[Recorded data — start]
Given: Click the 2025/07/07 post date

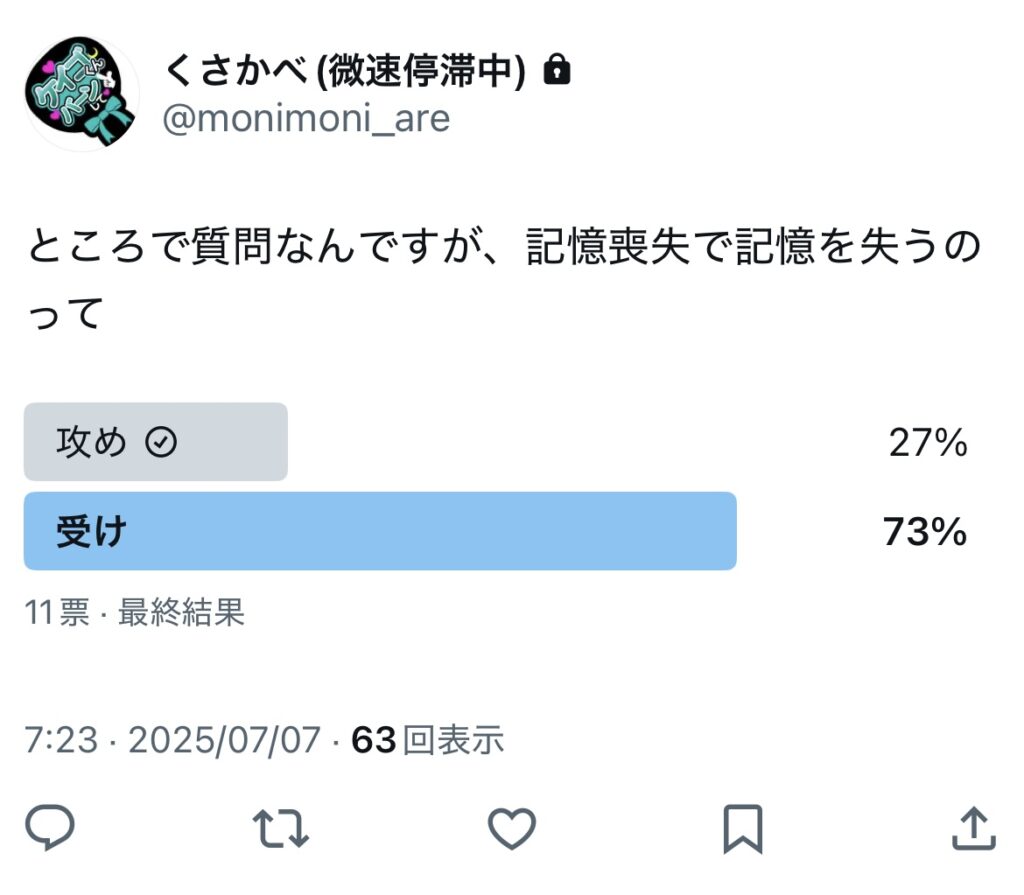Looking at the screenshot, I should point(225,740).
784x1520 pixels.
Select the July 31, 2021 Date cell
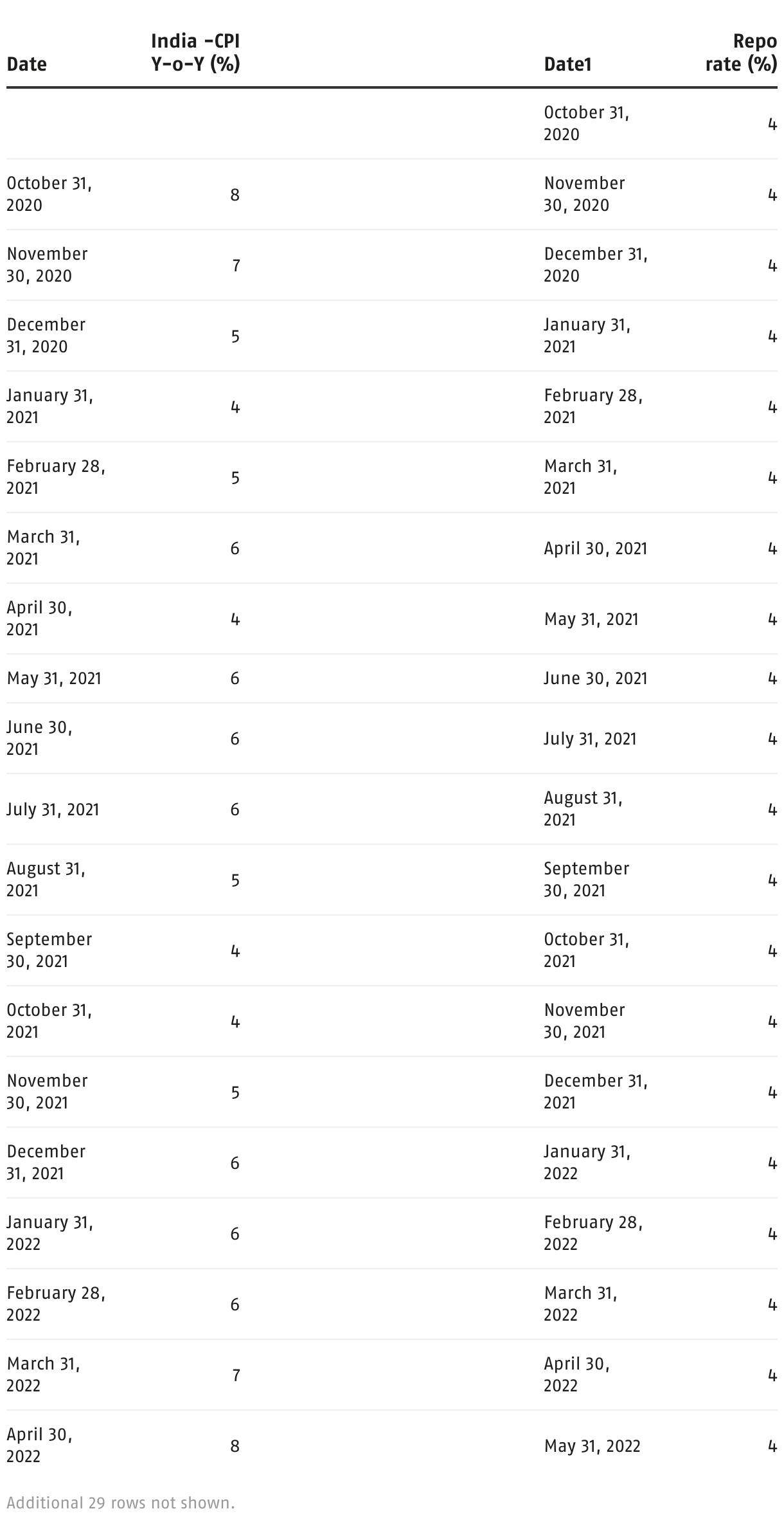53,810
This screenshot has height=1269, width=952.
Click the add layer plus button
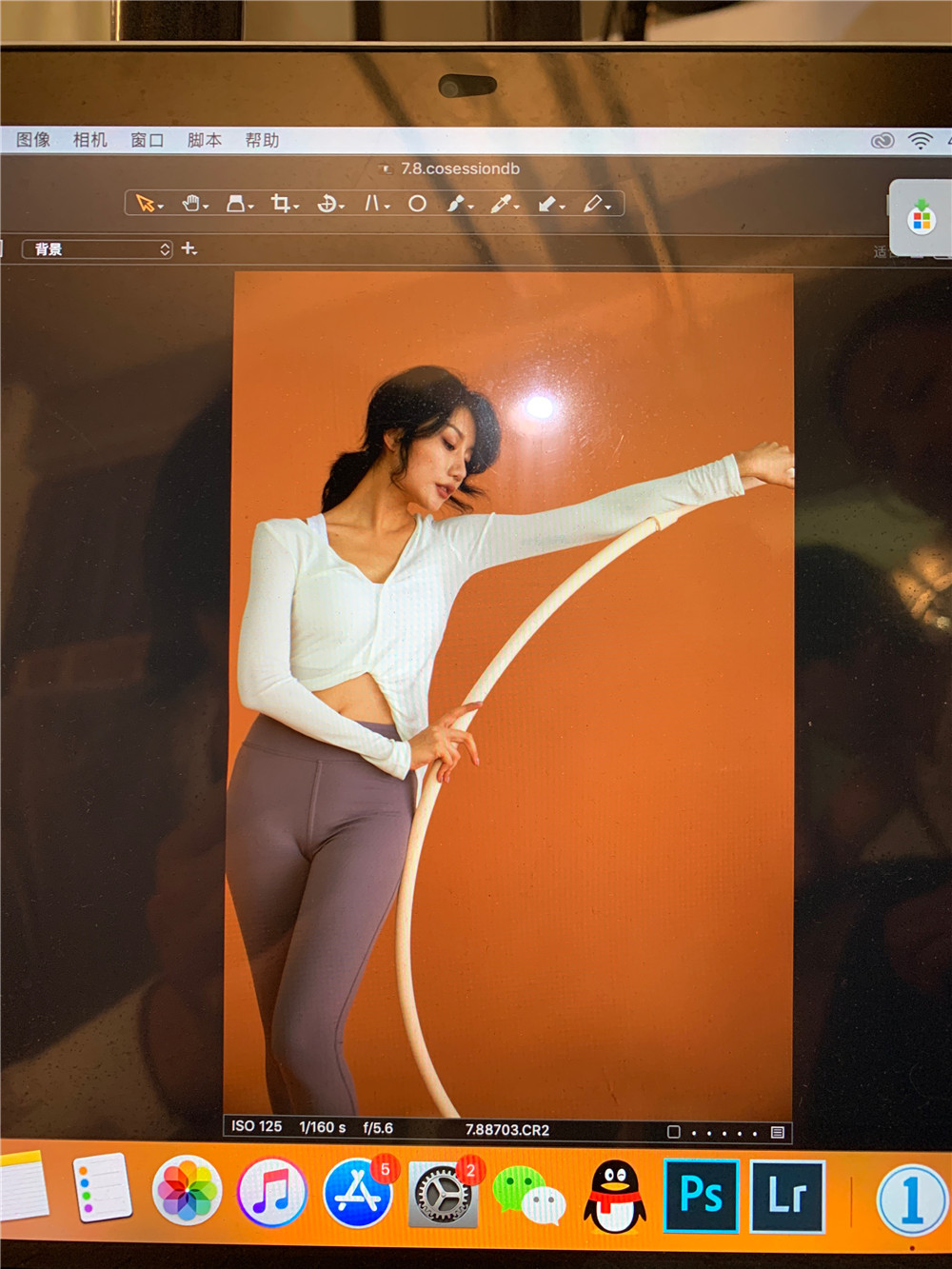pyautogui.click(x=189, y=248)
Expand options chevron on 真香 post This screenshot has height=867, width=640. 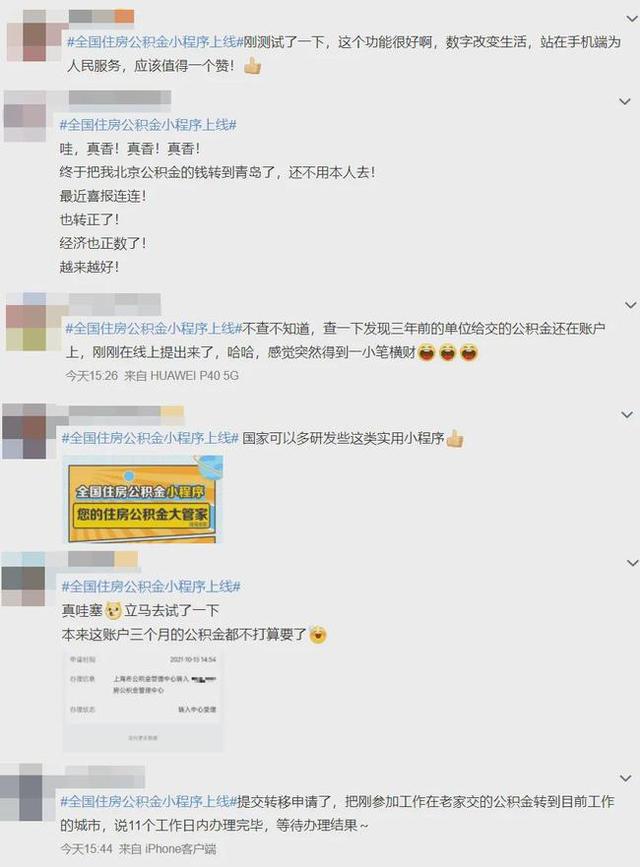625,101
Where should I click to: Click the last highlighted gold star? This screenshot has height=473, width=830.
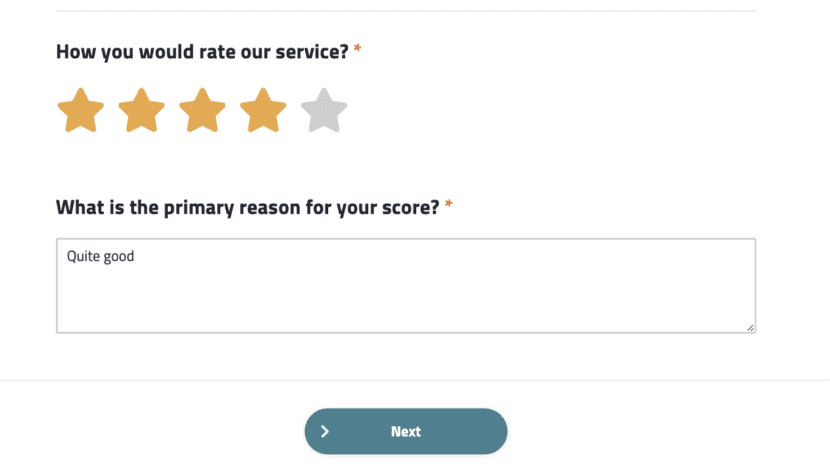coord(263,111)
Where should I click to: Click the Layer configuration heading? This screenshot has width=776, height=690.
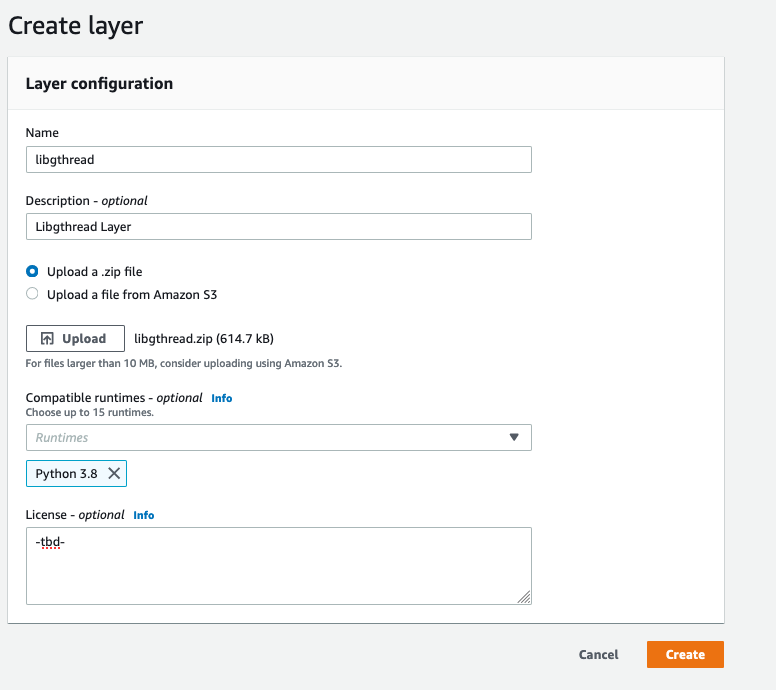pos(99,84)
[Recorded data — finish]
=== Exercise details ===
Everything from the line with "Where should I click to: Click the last" through the final line of the material is to be returned exactly, both ends included, apart from the pictures.

=== Task output ===
Where should I click to: Click the last highlighted gold star? This screenshot has height=473, width=830.
coord(263,111)
Where should I click to: Click the Layer configuration heading? This screenshot has width=776, height=690.
pos(99,84)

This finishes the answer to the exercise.